• Document segment
☆ ☆ ☆

After the case was settled for hundreds of millions of dollars, Brockovich got a big promotion, and now divides her time between her job and motivational speaking.
She lives in a million-dollar home near Los Angeles, with her third husband, Eric Ellis, and the youngest of her 3 children - 11-year-old Beth.
Brockovich says it is the house she always wanted. The bonus she got from winning the lawsuit made her dream possible. But then it turned into a nightmare, 48 Hours Correspondent Susan Spencer reports.
For months, touring her home required a hazmat suit. The house was filled with slimy black mold called Stachybotrys
Few experts dispute that it can cause allergic reactions. According to industrial hygienist Joe Spurgeon, it can cause a runny nose, runny eyes, headaches, sinus congestion, cough, fatigue, and neurological problems.
Brockovich knows the symptoms well: she suffered with them for more than a year.
"I could not function," she says. "It was like this hanger-onner kinda flu. Achey, night sweats, headache. And I had been on antibiotics month after month." She says her whole family suffered from it.
She finally identified the cause whne a contractor she hired to fix leaks put her in touch with attorney Alex Robertson, who specializes in toxic mold cases. He says business is booming.
"Mold needs a couple of things to grow," he says. "It needs water, it needs cellulose. Everything we build our homes out of almost is celluslose-based." Brockovich is suing the builder of her house, subcontractors and the former owner, claiming faulty construction caused water leaks that led to the mold.
She says she sees the irony of her position: "I do a major toxic case, I get a bonus for that toxic case, and I bought a toxic home," she says with a laugh.
The mold is so toxic that parts of the house were sealed off. But she vowed the mold would not force her out. Instead, crews eliminated the mold, one room at a time. The price was roughly $600,000.
"I'm gonna fight my way through it to the very end," she says.
Steve and Karen Porath of Forresthill, Calif., took even more drastic action with their house. To get rid of their mold problem, they had their house torched, giving it to local firemen for a training exercise. The Poraths had no money for expensive repairs, and, of course, no prospective buyers.
The same mold bedeveling the Poraths and Brockovich forced the Ballards to evacuate their 22-room, 11,000-square foot mansion in Austin, Texas.

☆ ☆ ☆

• What the task asks
Please copy everything from "She says she" down to "was roughly $600,000." in the toxic mold article, word for word.

• Recorded information
☆ ☆ ☆

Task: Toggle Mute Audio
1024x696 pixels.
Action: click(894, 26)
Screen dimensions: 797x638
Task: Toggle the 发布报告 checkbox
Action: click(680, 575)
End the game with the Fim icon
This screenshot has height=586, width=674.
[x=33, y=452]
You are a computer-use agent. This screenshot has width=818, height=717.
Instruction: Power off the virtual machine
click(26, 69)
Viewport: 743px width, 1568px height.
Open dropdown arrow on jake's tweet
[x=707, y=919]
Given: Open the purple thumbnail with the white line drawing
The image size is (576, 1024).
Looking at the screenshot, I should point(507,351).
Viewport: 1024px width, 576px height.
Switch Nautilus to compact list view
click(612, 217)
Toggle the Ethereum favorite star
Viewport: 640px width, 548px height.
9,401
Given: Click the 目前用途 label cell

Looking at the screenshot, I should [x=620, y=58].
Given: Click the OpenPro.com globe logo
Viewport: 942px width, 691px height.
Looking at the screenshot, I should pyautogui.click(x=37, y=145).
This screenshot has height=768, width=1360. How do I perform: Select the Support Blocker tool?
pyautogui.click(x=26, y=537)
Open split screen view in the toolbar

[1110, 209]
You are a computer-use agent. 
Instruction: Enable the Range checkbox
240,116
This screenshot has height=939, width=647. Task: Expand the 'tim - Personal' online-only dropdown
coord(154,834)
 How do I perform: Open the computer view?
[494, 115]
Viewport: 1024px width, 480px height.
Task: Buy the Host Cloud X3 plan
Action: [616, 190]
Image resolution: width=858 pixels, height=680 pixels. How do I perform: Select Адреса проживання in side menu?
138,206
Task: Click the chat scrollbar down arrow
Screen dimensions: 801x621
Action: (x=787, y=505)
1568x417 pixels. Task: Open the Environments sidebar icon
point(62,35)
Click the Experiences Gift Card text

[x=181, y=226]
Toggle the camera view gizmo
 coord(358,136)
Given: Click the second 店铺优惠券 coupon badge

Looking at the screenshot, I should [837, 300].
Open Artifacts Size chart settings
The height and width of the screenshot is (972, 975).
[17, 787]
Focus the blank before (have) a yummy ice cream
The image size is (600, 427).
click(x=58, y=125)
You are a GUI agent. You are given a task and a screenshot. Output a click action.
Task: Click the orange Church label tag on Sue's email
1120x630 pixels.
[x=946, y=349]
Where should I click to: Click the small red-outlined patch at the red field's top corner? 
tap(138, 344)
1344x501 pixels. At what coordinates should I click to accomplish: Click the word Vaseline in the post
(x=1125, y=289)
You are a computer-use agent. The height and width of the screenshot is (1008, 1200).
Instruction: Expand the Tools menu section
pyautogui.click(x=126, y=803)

☆ ☆ ☆

• Exercise result
She says she sees the irony of her position: "I do a major toxic case, I get a bonus for that toxic case, and I bought a toxic home," she says with a laugh.
The mold is so toxic that parts of the house were sealed off. But she vowed the mold would not force her out. Instead, crews eliminated the mold, one room at a time. The price was roughly $600,000.